ここからがポイントだが、まず、両耳の上から十分に伸びた髪の毛を上に持ち上げ、頭頂部で結ぶ。結び方は明治時代流行った髪型、「丸髷(まるまげ)」を参考にしてもらいたい。次に、先程の目黒駅で出会った男のように長く伸ばした後ろ髪を、その頭頂部の結び目の下に通すのである。そして通した後、髪の毛が元に戻らないように、もう一度しっかりと結び目をきつく結わくのである。

この結果、どういう髪型になるか?文章ではなかなか表現が難しいが、想像力豊かな読者であれば、このイメージを掴むのはそう難しいことではないはず。

そう、後ろから引っ張って来た髪の毛が前髪らしく額に垂れ、額の禿を隠すのは当然、少年のような可愛さすら醸し出すはずである。頭頂部も両耳の上の髪と結び目、それにその下を通る後ろ髪によって完璧に隠れる。一九分けでは心元無かった、頭頂部を覆う髪の毛の密度も増し、もうスダレとは言わせない。また、そのきつく結ばれた結び目によって髪の毛が強い風で乱される心配からも解放されるのである。

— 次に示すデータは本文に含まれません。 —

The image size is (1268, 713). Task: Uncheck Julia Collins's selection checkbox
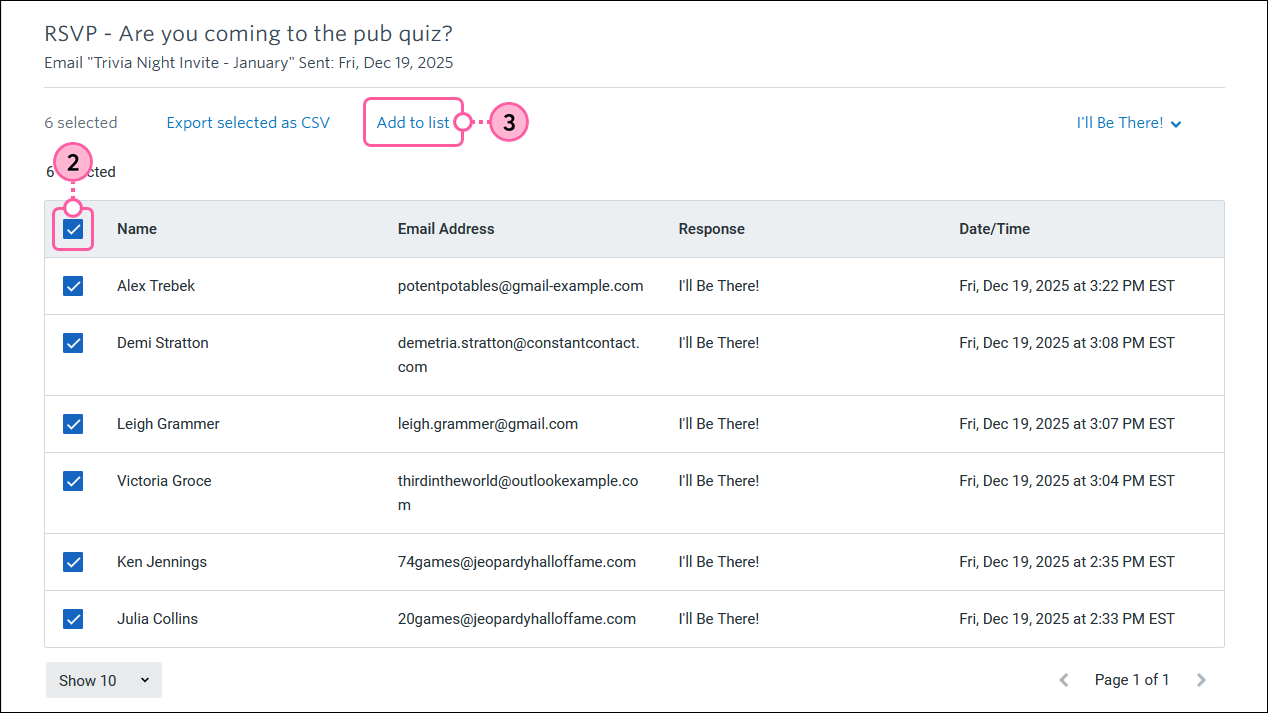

確かに分け目は両耳の上、並びにうなじの上に発生する事になり、多少不自然かもしれないが、贅沢を言ってはいけない。あなたは見かけ上禿ではなくなるのだから。

これが私が考案する、禿を救うための究極のヘアスタイルである。禿のあなた、あなたも明日からトライすると良い。きっと禿で失った物以上のもっと大事な何かを失うであろう。健闘を祈る。